As servidoras do Estado da Bahia terão mais tempo em casa para cuidar dos filhos recém-nascidos ou crianças adotadas com menos de um ano de idade. A lei que amplia a licença-maternidade no âmbito do serviço público estadual, de 120 para 180 dias, foi sancionada pelo governador Jaques Wagner, nesta quinta-feira (26). A medida cumpriu a Lei Federal nº. 11.770/08, vigente desde 2010.

No nono mês de gestação, a servidora da Saeb Cristiane Silva Souza (foto) comemora a iniciativa: “Considerei um presente, já que estou a uma semana do parto.

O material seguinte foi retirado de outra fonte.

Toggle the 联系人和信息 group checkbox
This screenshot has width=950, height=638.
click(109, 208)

O Governo está de parabéns, devido a importância do aleitamento materno”, diz.

O projeto de lei foi enviado em março deste ano à Assembleia Legislativa (AL) juntamente com o que criou a Secretaria de Políticas para as Mulheres. O texto  foi aprovado por unanimidade, transformando-se na Lei nº 12.241/11.

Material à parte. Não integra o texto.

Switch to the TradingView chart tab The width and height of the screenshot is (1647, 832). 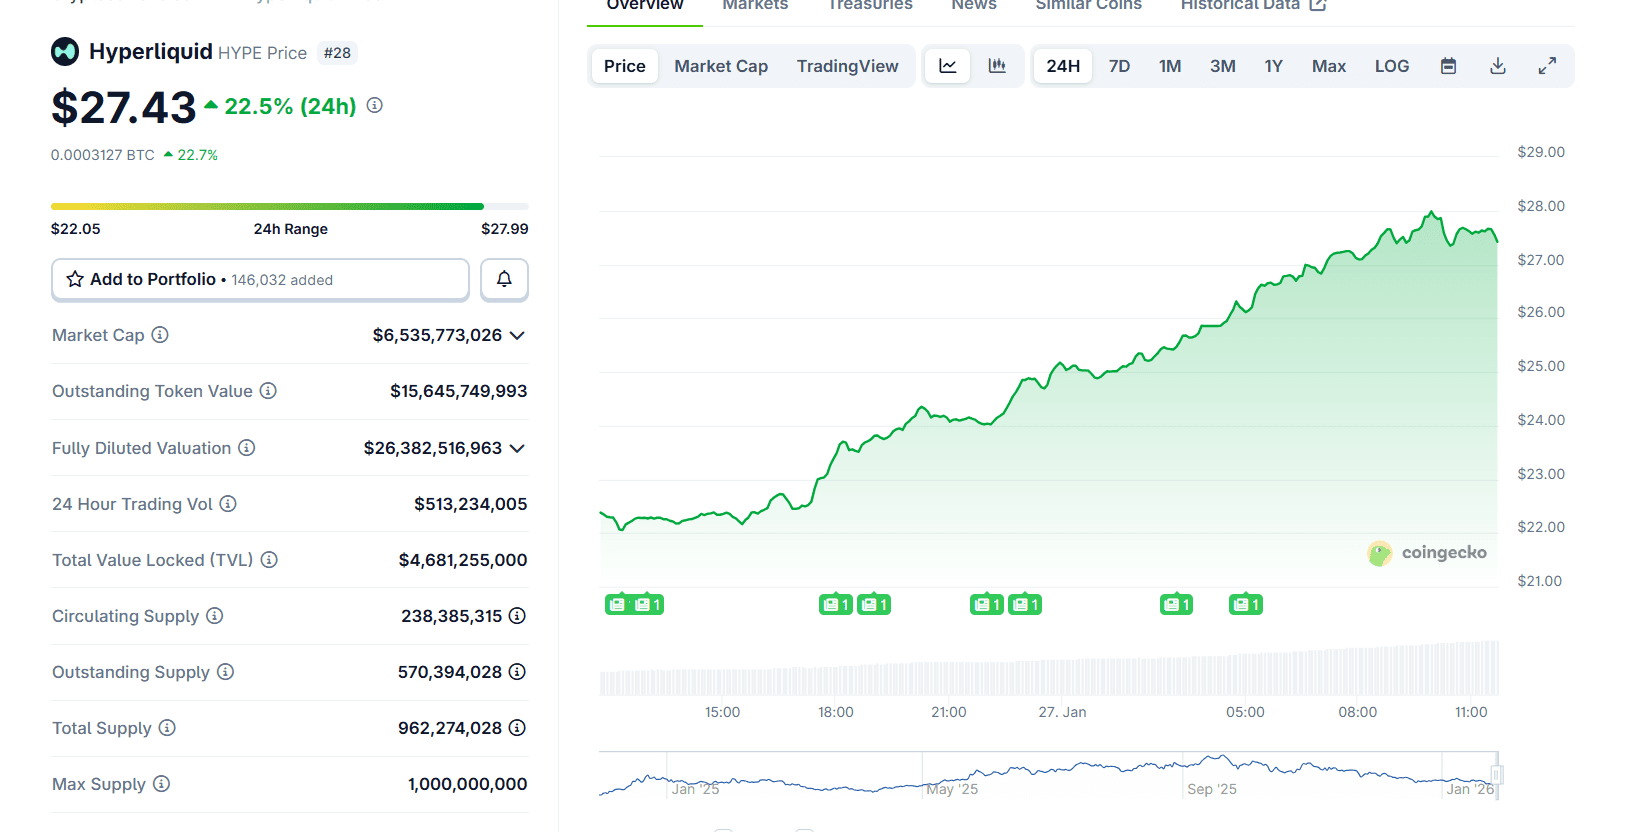pyautogui.click(x=847, y=66)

A nova lei, na opinião de Cristiane Souza, contempla as mães e as crianças não apenas sob aspectos psicológicos em decorrência do maior prazo de convívio após o nascimento. A ampliação do período de amamentação “deixa a mãe mais saudável, pois reduz o risco de ter câncer de mama pré-menopausa e câncer de ovário”, explica a servidora.

Fortalecimento do vínculo afetivo

Os dois meses adicionais serão concedidos imediatamente após o período de 120 dias previsto na Constituição. De acordo com os Dados da Sociedade Brasileira de Pediatria, a amamentação regular, por seis meses, reduz 17 vezes as chances de a criança contrair pneumonia, 5,4 vezes a possibilidade de anemia e 2,5 vezes a ameaça de crises de diarréia.

A ginecologista e obstetra Balbina Lemos afirmou que o benefício reflete no fortalecimento dos laços entre mãe e filho, além de salvar vidas. “O tempo de aleitamento de crianças, entre zero a seis meses, será ampliado. Protegendo, portanto, o sistema imunológico da criança, numa fase em que o esquema vacinal não foi concluído”. Ela destacou a diminuição de casos de estresse, pois muitas mães precisam conduzir o bebê para outros ambientes, o que aumenta os riscos de infecções.

Grávidas destacam as vantagens com a lei

A funcionária pública Bruna Santana, 33, no oitavo mês de gestação do segundo filho, não esconde a expressão de contentamento, pois poderá acompanhar o desenvolvimento do bebê, que fará companhia ao pequeno Diogo. “Essa conquista traduz um ganho para as mulheres, fortalecendo os laços entre mãe e filho. Agora, podemos amamentar durante os seis meses ininterruptos, além de garantir a transparência da imunidade”.